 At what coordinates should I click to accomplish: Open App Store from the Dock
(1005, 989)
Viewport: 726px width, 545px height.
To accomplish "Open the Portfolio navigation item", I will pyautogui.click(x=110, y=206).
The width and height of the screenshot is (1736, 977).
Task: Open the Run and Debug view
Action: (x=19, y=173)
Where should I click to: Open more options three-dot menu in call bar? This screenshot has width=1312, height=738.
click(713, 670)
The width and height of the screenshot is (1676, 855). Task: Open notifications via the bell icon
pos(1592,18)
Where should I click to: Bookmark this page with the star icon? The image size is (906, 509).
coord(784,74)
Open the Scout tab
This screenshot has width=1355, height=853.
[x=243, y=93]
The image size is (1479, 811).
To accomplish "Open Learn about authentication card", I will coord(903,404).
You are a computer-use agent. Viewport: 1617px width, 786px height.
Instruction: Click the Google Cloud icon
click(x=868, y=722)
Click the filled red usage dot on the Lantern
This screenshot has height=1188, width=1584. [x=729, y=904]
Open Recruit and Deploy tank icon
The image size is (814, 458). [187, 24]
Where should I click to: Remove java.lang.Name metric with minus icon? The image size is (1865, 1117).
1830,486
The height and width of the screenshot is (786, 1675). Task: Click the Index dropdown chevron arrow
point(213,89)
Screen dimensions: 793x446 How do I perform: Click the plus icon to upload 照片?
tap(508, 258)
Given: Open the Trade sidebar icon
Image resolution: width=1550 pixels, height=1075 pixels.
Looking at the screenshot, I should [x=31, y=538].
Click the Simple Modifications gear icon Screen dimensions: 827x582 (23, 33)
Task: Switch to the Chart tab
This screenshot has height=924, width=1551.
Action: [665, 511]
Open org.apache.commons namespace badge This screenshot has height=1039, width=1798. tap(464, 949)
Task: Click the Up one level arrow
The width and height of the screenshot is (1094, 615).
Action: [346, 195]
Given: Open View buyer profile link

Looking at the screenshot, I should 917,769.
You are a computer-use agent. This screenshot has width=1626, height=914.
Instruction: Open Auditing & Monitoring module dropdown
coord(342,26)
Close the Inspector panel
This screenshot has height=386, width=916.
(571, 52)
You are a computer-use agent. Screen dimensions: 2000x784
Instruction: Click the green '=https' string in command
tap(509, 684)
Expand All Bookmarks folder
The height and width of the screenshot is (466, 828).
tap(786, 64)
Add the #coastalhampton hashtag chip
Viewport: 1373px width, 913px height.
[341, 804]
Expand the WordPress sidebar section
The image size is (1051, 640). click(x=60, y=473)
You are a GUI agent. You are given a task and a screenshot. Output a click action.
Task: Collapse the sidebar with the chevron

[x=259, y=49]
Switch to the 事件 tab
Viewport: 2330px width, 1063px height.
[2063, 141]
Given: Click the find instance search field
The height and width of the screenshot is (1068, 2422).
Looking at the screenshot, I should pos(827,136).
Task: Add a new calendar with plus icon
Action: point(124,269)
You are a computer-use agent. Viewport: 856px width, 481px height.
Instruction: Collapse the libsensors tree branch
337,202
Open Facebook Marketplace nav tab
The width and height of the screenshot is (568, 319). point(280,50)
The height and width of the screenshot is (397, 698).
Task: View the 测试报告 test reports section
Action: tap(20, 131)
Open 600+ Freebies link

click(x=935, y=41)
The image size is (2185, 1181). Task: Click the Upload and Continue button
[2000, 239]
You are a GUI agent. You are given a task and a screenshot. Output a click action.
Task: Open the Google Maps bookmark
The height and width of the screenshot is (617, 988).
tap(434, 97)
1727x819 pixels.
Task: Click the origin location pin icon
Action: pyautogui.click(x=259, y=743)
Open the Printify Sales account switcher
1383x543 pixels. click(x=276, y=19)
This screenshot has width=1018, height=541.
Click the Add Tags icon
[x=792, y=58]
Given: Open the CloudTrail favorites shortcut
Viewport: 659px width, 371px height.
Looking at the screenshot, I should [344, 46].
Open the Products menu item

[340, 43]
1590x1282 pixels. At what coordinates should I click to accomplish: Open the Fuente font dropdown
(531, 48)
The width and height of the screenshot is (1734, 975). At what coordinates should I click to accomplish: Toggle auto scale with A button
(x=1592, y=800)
----
*About this exercise*
Retype each of the records, word for word, with nothing added or dropped.

*Reply to the task*
 At what coordinates should I click to accomplish: Open App Store from the Dock
(1005, 989)
Viewport: 726px width, 545px height.
To accomplish "Open the Portfolio navigation item", I will pyautogui.click(x=110, y=206).
The width and height of the screenshot is (1736, 977).
Task: Open the Run and Debug view
Action: (x=19, y=173)
Where should I click to: Open more options three-dot menu in call bar? This screenshot has width=1312, height=738.
click(713, 670)
The width and height of the screenshot is (1676, 855). Task: Open notifications via the bell icon
pos(1592,18)
Where should I click to: Bookmark this page with the star icon? The image size is (906, 509).
coord(784,74)
Open the Scout tab
This screenshot has width=1355, height=853.
[x=243, y=93]
The image size is (1479, 811).
To accomplish "Open Learn about authentication card", I will coord(903,404).
You are a computer-use agent. Viewport: 1617px width, 786px height.
Instruction: Click the Google Cloud icon
click(x=868, y=722)
Click the filled red usage dot on the Lantern
This screenshot has height=1188, width=1584. [x=729, y=904]
Open Recruit and Deploy tank icon
The image size is (814, 458). [187, 24]
Where should I click to: Remove java.lang.Name metric with minus icon? The image size is (1865, 1117).
1830,486
The height and width of the screenshot is (786, 1675). Task: Click the Index dropdown chevron arrow
point(213,89)
Screen dimensions: 793x446 How do I perform: Click the plus icon to upload 照片?
tap(508, 258)
Given: Open the Trade sidebar icon
Image resolution: width=1550 pixels, height=1075 pixels.
Looking at the screenshot, I should [x=31, y=538].
Click the Simple Modifications gear icon Screen dimensions: 827x582 (23, 33)
Task: Switch to the Chart tab
This screenshot has height=924, width=1551.
Action: [665, 511]
Open org.apache.commons namespace badge This screenshot has height=1039, width=1798. tap(464, 949)
Task: Click the Up one level arrow
The width and height of the screenshot is (1094, 615).
Action: [346, 195]
Given: Open View buyer profile link

Looking at the screenshot, I should 917,769.
You are a computer-use agent. This screenshot has width=1626, height=914.
Instruction: Open Auditing & Monitoring module dropdown
coord(342,26)
Close the Inspector panel
This screenshot has height=386, width=916.
(571, 52)
You are a computer-use agent. Screen dimensions: 2000x784
Instruction: Click the green '=https' string in command
tap(509, 684)
Expand All Bookmarks folder
The height and width of the screenshot is (466, 828).
tap(786, 64)
Add the #coastalhampton hashtag chip
Viewport: 1373px width, 913px height.
[341, 804]
Expand the WordPress sidebar section
The image size is (1051, 640). click(x=60, y=473)
You are a GUI agent. You are given a task and a screenshot. Output a click action.
Task: Collapse the sidebar with the chevron

[x=259, y=49]
Switch to the 事件 tab
Viewport: 2330px width, 1063px height.
[2063, 141]
Given: Click the find instance search field
The height and width of the screenshot is (1068, 2422).
Looking at the screenshot, I should pos(827,136).
Task: Add a new calendar with plus icon
Action: point(124,269)
You are a computer-use agent. Viewport: 856px width, 481px height.
Instruction: Collapse the libsensors tree branch
337,202
Open Facebook Marketplace nav tab
The width and height of the screenshot is (568, 319). point(280,50)
The height and width of the screenshot is (397, 698).
Task: View the 测试报告 test reports section
Action: tap(20, 131)
Open 600+ Freebies link

click(x=935, y=41)
The image size is (2185, 1181). Task: Click the Upload and Continue button
[2000, 239]
You are a GUI agent. You are given a task and a screenshot. Output a click action.
Task: Open the Google Maps bookmark
The height and width of the screenshot is (617, 988).
tap(434, 97)
1727x819 pixels.
Task: Click the origin location pin icon
Action: pyautogui.click(x=259, y=743)
Open the Printify Sales account switcher
1383x543 pixels. click(x=276, y=19)
This screenshot has width=1018, height=541.
Click the Add Tags icon
[x=792, y=58]
Given: Open the CloudTrail favorites shortcut
Viewport: 659px width, 371px height.
Looking at the screenshot, I should [344, 46].
Open the Products menu item

[340, 43]
1590x1282 pixels. At what coordinates should I click to accomplish: Open the Fuente font dropdown
(531, 48)
The width and height of the screenshot is (1734, 975). At what coordinates should I click to accomplish: Toggle auto scale with A button
(x=1592, y=800)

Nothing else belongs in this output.